[Passage provided]:
►

Posted on 14 December 2022

Fraud is on the increase. We’ve all been sent the fake links - from Royal Mail, delivery couriers or track-and-trace. These links may be the precursor to a particular form of fraud called authorized push payment ("APP") fraud.

In the first quarter of 2022 there were nearly 100,000 reported cases of APP fraud in the UK - totalling a loss of nearly £250 million (although it is expected that the real figure is likely to be higher). 96% of those victims in the first quarter of 2022 were individuals, with £209 million being lost by individuals rather than corporates.

What is APP Fraud?

APP fraud involves tricking the victim into making a payment of money, thinking it’s going somewhere entirely legitimate. The monies are then transferred out to multiple accounts - often abroad, specifically to jurisdictions where recovery can be prohibitively expensive and time consuming.

The key element is the use of deception, impersonation and social engineering tactics to convince an unwitting individual into making a transfer.

Common examples include:

  • Investment scams – where the individual transfers monies to a fictitious investment, which is in fact merely an account controlled by the fraudster(s). This scam is often communicated via social media or email and can purport to be from a well-known bank or investment firm.
  • Bank / police scam – where an individual poses as a member of bank staff or law enforcement who informs a victim that they have been the victim of a fraud. The victim is persuaded to transfer money to a "safe account" - which is in fact an account they control.
  • Romance scam – where an individual convinces the victim that they are in a relationship, often online via dating apps or social media, and once trust has been established asks them to transfer money for some urgent and important reason - for example, flight issues or health problems.

The best way to avoid APP fraud is to be alert. However, we would flag to take extra care if investing in cryptocurrencies. The majority are not regulated by the FCA, meaning they are not protected by the Financial Services Compensation Scheme ruling out one possible avenue of redress.

Risk to high-net-worth individuals

High-net-worth individuals are particularly susceptible to APP fraud. The stakes are higher so the frauds are more targeted and rather than receiving generic phishing attempts which many people are now alert to, they may be targeted by highly sophisticated approaches (sometimes via a trusted intermediary) which are considerably more difficult to spot.

Fraudsters will invest considerable time and money into a fraud, where they see a potential for a higher ROI, "investing" tens of thousands of pounds on luxury goods and charters to give the appearance of personal wealth, or in payments towards trusted intermediaries for an introduction to the victim, all with the aim of building trust and eventually extracting large sums of money.

◄

[Short problem]: Can you write out the part of the APP fraud post above, everything from "What is APP" down to "making a transfer.", word for word?

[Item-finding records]
►

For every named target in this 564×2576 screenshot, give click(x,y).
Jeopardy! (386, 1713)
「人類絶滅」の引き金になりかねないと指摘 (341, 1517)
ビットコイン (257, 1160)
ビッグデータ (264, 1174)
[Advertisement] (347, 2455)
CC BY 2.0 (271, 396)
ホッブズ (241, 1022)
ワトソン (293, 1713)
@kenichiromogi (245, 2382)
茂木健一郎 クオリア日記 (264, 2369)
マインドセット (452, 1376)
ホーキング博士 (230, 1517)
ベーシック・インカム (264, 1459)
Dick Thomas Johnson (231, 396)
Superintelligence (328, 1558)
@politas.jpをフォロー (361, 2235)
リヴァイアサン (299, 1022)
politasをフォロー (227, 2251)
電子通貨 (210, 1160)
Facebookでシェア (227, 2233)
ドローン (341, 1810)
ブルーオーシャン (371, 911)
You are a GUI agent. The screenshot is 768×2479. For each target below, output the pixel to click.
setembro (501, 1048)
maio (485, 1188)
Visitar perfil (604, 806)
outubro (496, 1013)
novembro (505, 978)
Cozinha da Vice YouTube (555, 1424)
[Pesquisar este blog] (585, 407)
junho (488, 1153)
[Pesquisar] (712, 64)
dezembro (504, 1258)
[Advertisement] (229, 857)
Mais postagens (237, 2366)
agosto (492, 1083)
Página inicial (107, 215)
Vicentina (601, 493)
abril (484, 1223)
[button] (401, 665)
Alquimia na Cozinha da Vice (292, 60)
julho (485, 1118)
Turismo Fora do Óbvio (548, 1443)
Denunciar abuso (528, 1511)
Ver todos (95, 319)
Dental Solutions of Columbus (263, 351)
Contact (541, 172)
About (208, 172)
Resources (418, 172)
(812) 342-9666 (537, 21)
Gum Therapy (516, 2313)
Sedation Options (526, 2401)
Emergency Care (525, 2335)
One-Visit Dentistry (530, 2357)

◄

[Task response]:
What is APP Fraud?

APP fraud involves tricking the victim into making a payment of money, thinking it’s going somewhere entirely legitimate. The monies are then transferred out to multiple accounts - often abroad, specifically to jurisdictions where recovery can be prohibitively expensive and time consuming.

The key element is the use of deception, impersonation and social engineering tactics to convince an unwitting individual into making a transfer.